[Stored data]

□ □ □ □

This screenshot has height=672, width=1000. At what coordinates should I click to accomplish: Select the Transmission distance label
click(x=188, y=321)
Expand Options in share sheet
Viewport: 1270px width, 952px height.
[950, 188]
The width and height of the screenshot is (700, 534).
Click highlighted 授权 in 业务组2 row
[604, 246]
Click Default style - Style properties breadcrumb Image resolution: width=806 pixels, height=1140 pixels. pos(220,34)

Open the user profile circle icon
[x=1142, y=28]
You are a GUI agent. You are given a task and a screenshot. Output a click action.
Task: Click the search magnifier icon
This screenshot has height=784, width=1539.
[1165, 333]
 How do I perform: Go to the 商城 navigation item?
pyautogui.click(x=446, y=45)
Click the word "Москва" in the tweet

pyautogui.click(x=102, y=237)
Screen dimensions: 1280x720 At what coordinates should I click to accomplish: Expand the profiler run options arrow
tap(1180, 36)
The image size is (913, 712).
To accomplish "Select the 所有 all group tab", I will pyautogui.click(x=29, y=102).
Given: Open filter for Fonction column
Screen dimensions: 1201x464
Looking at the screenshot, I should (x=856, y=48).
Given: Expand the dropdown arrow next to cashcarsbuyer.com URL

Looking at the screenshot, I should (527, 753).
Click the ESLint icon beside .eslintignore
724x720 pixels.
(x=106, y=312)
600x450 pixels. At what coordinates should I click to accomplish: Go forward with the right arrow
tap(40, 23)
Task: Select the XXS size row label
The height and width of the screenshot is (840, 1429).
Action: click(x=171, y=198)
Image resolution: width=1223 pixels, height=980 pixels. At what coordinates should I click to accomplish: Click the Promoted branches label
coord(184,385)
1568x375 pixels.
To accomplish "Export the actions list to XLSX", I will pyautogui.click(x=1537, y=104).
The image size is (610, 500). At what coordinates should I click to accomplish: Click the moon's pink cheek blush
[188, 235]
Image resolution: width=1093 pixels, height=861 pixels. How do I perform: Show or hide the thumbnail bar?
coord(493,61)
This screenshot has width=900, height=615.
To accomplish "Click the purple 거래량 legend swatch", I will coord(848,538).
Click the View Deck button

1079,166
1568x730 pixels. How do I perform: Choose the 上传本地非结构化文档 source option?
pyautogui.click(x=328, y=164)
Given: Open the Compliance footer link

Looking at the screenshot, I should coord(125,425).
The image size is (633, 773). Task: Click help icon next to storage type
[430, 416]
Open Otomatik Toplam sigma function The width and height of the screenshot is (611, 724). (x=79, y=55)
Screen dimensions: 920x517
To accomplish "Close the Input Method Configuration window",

□ □ □ □

__Exercise directions__: The expected output is the run of lines from the one holding "1568x730 pixels. How" to the last line of the entries above, each reproduced character for character.

__Response__:
1568x730 pixels. How do I perform: Choose the 上传本地非结构化文档 source option?
pyautogui.click(x=328, y=164)
Given: Open the Compliance footer link

Looking at the screenshot, I should coord(125,425).
The image size is (633, 773). Task: Click help icon next to storage type
[430, 416]
Open Otomatik Toplam sigma function The width and height of the screenshot is (611, 724). (x=79, y=55)
Screen dimensions: 920x517
To accomplish "Close the Input Method Configuration window",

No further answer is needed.